Excerpt
DATED at Toronto, Ontario, this 26th day of February, 2016.
By Order of the Board of Directors of
Merus Labs International Inc.
Per:“Barry Fishman”
Barry Fishman
Chief Executive Officer
and Director
SCHEDULE A
MERUS LABS INTERNATIONAL INC.
AUDIT COMMITTEE CHARTER
MERUS LABS INTERNATIONAL INC.
(the “Company”)
AUDIT COMMITTEE CHARTER
The primary function of the Audit Committee is to assist the Board of Directors (the “Board”) in fulfilling its responsibility to exercise oversight over the financial reporting process of the Company and the audits of the financial statements of the Company. The Audit Committee will assist the Board in fulfilling its oversight responsibilities with respect to (i) the integrity of the financial statements of the Company, (ii) the independent auditor’s qualifications and independence, (iii) the performance of the Company’s internal financial controls and audit function and the performance of the independent auditors, and (iv) the compliance by the Company with legal and regulatory requirements. In performing this function, the Audit Committee will serve as an independent and objective party to monitor the Company’s financial reporting process and internal control system in light of applicable legal and regulatory requirements, review and appraise the audit efforts of the Company’s independent auditor, and provide an open avenue of communication among the independent auditor, financial and senior management and the Board of Directors. The Audit Committee will also be responsible for the other matters as set out in this Charter and such other matters as may be directed by the Board from time to time.

Data section
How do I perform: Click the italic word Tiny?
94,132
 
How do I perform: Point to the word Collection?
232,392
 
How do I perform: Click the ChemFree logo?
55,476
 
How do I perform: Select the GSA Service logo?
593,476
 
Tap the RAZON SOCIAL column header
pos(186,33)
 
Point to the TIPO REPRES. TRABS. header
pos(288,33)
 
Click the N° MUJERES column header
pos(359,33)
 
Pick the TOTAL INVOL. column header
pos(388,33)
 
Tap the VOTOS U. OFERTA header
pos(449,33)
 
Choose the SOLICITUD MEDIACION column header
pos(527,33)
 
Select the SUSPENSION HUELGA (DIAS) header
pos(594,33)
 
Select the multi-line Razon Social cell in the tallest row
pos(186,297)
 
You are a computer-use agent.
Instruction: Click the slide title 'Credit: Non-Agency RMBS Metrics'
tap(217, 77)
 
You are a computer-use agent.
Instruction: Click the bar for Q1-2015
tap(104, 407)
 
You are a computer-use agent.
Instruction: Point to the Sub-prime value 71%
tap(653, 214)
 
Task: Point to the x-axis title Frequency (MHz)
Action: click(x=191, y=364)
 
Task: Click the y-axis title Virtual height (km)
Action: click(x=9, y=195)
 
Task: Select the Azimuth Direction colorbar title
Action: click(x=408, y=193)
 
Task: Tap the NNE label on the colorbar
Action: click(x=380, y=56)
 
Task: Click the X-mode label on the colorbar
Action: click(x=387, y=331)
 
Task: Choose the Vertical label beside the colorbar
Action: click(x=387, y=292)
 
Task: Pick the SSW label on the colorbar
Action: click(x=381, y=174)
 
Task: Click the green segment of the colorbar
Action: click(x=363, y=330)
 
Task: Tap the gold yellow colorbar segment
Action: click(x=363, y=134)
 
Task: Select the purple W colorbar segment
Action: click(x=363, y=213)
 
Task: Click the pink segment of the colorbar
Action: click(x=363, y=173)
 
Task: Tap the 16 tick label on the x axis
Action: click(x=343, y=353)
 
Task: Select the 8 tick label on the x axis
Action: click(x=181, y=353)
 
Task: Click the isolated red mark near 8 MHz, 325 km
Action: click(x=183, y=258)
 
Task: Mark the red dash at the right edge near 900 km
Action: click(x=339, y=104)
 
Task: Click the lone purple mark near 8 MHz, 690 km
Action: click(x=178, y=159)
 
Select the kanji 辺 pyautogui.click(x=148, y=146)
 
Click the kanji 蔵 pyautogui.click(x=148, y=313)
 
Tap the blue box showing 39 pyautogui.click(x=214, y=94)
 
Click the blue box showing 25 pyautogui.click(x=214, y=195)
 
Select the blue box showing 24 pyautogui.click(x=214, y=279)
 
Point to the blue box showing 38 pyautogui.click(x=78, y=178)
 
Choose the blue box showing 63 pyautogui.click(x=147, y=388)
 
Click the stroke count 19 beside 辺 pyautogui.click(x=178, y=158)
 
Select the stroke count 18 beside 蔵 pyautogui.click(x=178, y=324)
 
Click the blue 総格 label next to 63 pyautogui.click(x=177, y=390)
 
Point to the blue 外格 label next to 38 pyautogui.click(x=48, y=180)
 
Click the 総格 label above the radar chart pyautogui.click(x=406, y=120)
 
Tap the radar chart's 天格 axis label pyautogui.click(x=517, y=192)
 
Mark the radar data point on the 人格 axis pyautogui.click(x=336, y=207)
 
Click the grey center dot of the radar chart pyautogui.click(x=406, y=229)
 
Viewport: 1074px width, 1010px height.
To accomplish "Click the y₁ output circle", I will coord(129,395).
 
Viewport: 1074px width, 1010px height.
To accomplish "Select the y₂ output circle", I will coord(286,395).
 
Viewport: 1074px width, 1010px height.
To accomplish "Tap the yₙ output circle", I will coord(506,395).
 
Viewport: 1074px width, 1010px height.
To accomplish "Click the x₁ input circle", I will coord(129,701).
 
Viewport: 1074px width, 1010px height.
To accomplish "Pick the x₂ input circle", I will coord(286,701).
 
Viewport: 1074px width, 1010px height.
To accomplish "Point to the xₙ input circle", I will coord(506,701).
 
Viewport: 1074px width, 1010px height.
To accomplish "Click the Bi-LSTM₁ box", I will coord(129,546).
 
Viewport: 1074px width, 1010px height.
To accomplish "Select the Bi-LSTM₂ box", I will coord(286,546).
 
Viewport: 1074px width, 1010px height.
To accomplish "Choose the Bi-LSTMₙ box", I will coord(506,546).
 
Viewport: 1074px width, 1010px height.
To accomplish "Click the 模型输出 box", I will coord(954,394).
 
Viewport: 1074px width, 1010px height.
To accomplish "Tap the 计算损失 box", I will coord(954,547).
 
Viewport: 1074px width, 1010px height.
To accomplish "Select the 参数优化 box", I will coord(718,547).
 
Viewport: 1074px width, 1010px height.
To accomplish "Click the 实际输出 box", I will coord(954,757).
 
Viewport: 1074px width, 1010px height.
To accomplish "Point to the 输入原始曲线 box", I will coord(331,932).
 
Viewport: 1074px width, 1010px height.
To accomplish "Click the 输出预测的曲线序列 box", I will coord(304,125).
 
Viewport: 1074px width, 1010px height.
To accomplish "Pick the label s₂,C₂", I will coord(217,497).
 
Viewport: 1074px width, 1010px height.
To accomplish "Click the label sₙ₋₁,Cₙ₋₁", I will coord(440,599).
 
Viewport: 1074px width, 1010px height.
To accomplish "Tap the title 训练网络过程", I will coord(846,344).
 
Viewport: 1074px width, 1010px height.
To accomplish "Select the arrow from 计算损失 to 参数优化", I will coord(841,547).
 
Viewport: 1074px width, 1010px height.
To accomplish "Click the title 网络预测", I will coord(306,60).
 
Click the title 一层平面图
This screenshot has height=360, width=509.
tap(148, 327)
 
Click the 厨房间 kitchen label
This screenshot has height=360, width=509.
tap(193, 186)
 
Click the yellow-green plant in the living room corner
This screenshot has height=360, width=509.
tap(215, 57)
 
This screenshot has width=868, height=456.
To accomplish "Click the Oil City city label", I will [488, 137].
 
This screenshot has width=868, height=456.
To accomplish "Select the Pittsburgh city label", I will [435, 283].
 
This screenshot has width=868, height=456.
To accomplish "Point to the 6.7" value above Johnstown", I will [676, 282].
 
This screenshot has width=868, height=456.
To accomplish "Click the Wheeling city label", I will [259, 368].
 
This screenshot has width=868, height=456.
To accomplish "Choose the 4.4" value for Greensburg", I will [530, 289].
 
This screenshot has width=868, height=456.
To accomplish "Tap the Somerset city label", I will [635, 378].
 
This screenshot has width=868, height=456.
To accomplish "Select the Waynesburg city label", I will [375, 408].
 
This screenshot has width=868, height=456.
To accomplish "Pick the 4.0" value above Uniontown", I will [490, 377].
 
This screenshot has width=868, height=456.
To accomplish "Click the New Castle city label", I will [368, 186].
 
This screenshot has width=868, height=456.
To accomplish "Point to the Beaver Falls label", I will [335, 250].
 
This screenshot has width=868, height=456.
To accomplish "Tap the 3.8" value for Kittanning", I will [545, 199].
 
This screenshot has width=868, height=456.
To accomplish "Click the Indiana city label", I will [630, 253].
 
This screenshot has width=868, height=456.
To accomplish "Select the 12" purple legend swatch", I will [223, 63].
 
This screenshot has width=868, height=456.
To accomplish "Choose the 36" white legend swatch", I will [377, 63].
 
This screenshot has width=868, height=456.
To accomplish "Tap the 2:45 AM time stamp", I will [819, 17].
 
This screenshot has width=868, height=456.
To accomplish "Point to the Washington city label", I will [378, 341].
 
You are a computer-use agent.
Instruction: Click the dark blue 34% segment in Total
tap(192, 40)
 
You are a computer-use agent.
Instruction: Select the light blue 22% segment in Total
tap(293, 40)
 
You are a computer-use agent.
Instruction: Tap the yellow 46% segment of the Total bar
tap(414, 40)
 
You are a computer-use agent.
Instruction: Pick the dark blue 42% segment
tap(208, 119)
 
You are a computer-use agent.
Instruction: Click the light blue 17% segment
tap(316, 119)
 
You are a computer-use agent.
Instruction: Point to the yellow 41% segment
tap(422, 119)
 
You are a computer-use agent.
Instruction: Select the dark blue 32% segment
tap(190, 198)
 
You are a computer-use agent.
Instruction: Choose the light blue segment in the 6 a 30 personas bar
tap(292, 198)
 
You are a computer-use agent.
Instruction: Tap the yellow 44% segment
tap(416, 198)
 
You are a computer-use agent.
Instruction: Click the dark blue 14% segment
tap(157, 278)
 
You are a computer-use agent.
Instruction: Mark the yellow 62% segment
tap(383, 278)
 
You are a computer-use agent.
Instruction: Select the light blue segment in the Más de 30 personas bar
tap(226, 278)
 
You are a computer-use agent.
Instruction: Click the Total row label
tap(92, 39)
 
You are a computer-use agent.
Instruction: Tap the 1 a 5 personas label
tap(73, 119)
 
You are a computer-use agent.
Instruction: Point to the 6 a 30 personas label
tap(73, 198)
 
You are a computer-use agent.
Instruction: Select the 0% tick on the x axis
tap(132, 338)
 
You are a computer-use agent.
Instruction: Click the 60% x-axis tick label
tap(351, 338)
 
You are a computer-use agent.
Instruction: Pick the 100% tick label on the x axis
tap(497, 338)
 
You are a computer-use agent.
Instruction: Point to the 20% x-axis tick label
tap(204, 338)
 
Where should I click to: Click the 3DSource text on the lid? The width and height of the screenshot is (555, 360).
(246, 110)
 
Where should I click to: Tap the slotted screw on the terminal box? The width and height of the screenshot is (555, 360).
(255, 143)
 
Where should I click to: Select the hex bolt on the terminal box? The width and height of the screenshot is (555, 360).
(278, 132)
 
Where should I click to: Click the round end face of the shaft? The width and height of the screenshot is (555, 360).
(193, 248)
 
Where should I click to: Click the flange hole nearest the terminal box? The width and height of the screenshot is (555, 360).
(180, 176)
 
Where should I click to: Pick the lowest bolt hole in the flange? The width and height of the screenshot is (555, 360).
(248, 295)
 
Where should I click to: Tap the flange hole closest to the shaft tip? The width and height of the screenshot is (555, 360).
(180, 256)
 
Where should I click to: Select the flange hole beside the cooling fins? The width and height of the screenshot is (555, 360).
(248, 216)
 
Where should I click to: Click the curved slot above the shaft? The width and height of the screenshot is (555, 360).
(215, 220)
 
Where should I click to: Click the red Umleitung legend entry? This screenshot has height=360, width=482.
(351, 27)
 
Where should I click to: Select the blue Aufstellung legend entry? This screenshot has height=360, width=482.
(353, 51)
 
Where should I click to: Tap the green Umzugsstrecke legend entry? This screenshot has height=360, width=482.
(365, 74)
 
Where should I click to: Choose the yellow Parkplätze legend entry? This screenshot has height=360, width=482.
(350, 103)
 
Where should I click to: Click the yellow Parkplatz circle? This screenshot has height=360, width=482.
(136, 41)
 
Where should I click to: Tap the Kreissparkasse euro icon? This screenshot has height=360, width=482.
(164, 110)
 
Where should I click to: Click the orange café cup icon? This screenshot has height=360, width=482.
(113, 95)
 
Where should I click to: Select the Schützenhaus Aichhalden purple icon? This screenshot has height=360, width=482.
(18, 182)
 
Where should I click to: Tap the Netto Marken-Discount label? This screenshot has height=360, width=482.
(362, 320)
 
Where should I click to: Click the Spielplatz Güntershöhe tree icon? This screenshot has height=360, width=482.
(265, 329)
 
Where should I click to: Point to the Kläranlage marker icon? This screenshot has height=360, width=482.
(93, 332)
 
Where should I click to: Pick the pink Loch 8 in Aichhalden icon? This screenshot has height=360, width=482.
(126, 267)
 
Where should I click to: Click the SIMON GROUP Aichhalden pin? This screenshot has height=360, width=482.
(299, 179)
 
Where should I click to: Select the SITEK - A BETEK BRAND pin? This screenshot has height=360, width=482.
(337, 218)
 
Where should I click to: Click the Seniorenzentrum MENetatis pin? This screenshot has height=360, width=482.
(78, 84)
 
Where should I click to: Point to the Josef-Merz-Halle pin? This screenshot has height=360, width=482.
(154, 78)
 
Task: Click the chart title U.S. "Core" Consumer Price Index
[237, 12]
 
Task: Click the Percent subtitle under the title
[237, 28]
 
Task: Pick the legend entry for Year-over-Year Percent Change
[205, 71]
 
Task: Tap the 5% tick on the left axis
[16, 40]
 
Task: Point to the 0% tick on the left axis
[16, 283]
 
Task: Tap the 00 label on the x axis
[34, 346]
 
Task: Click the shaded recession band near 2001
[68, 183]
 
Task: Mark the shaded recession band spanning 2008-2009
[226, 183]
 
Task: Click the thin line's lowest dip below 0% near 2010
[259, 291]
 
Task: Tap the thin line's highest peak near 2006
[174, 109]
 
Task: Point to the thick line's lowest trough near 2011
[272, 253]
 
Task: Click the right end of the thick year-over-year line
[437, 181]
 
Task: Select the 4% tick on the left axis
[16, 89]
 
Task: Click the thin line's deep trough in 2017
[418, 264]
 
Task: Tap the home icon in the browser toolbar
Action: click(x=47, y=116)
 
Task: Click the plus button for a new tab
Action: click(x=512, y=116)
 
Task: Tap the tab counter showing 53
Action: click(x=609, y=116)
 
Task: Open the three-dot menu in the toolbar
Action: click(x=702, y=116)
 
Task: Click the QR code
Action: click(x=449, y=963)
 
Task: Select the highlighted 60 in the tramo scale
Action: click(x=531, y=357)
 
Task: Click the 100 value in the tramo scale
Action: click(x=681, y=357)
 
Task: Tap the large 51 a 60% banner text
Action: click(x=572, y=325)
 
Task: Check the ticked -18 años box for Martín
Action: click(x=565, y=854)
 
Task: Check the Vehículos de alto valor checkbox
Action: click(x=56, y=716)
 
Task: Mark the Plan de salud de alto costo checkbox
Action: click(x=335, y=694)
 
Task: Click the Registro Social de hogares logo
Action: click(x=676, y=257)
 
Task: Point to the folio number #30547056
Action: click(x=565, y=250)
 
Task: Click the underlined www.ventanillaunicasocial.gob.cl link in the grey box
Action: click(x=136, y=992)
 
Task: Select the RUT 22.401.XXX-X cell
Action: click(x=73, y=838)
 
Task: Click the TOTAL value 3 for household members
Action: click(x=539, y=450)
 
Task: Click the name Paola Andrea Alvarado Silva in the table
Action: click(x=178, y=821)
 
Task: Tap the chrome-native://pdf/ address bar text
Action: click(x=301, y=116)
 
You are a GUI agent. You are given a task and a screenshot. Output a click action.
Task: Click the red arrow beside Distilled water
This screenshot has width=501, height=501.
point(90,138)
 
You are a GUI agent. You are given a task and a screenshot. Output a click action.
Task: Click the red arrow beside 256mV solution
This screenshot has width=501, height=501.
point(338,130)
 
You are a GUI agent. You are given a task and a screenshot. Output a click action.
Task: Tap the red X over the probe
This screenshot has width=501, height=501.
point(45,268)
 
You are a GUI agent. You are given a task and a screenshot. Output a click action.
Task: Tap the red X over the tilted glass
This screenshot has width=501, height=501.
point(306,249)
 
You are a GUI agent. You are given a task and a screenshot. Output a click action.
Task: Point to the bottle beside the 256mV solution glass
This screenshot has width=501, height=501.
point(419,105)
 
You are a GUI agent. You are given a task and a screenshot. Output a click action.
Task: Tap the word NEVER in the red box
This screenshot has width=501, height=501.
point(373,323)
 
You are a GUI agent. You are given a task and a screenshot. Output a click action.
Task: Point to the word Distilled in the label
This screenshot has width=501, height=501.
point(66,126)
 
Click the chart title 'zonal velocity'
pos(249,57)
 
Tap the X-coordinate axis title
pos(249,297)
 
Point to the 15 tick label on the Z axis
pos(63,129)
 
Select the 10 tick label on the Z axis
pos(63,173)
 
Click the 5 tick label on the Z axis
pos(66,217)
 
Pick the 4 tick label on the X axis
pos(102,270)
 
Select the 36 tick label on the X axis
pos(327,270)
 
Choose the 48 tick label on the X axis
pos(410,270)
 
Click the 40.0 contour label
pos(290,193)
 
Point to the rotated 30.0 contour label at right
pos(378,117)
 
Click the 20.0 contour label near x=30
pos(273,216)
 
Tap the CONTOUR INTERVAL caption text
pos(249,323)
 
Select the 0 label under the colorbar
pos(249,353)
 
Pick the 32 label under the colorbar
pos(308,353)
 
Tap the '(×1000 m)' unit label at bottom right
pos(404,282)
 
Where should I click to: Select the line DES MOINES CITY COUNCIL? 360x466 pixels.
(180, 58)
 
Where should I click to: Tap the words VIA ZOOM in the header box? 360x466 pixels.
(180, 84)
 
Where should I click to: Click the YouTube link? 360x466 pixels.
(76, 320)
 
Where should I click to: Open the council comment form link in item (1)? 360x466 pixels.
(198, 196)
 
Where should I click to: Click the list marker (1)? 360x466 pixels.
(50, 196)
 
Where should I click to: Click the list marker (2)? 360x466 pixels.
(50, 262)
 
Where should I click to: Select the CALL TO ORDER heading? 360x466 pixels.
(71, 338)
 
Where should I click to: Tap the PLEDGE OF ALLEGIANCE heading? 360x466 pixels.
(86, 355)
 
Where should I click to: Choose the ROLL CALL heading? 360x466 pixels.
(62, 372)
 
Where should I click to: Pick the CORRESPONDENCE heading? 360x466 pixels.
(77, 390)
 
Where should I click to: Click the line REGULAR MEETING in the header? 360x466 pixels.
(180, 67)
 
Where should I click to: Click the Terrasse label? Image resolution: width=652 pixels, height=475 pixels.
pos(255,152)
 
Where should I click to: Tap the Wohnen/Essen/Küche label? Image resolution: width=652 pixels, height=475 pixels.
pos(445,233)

Work instructions
In the audit committee charter excerpt, what is the primary function of the Audit Committee?

Answer to the task
To assist the Board of Directors in fulfilling its responsibility to exercise oversight over the financial reporting process of the Company and the audits of the Company's financial statements.